「ぷっ、あはは……!灯さん、仕事はいつも何でもそつなく器用にこなしちゃうのに、手先は意外と不器用だったんですねぇ?」

「うっ……!だって今までアイラインなんて引いたことなかったし、手がプルプルしちゃって全然安定しないんだもん……!」


翌日、日曜日の午前9時。

珠理ちゃんが私の部屋で、私の引いたガタガタのアイラインを見てケラケラと笑っている。



昨日、あれから本当に和泉さんは私が家にたどり着くまでの15分間ずっと相手をしてくれて。

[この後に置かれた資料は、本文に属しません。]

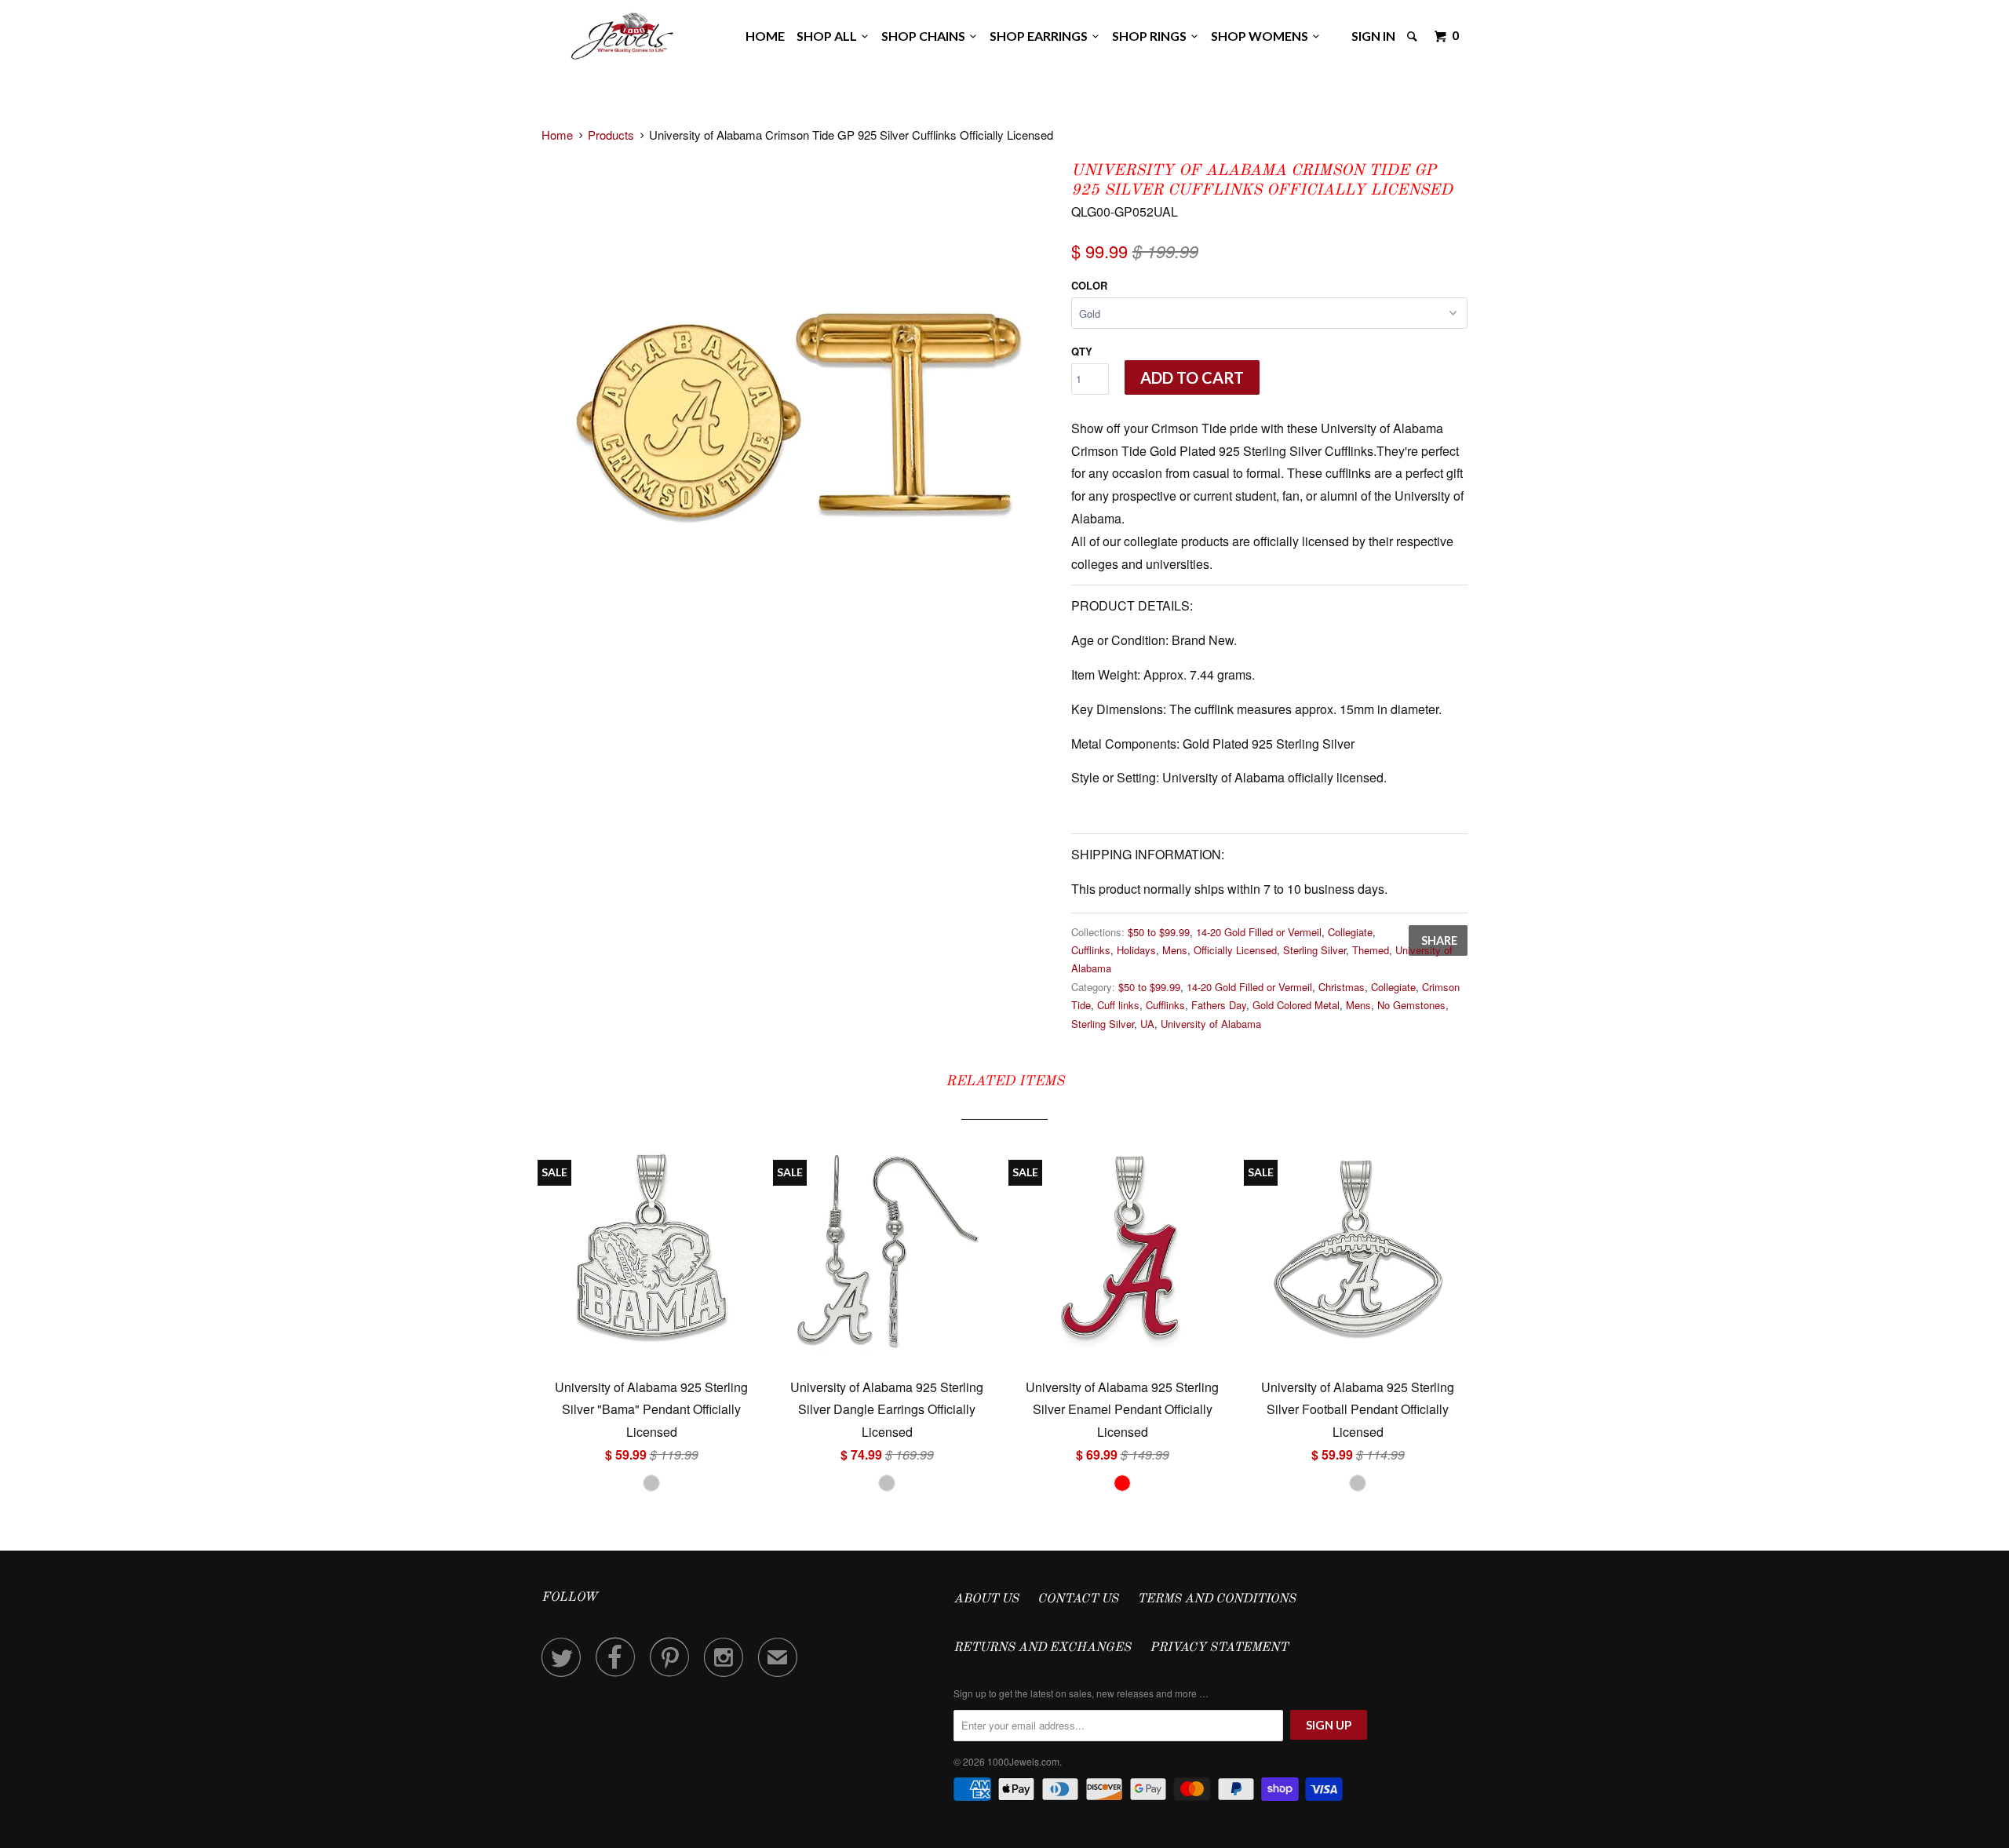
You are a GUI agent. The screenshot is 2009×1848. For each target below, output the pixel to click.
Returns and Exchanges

お仕事は大丈夫ですかと心配する私に、もう大体片付いてるから大丈夫、と和泉さんが聞かせてくれた香港での出来事や食べ物の話はとても面白くて、美味しそうで。


『あ、灯ちゃん、今よだれ垂らしたでしょ?』

『たっ、垂らしてません!』

『はは……っ』


こんな風に和泉さんと他愛もない話をするのは久しぶりで、とても楽しかった。


『じゃあまた明日、連絡するね』


それは、"あれ?駅から家までの15分ってこんなに短かったっけ?"と感じてしまうほどに。


そして名残惜しくも和泉さんとの通話を終えたあと、私は速攻で珠理ちゃんに連絡をした。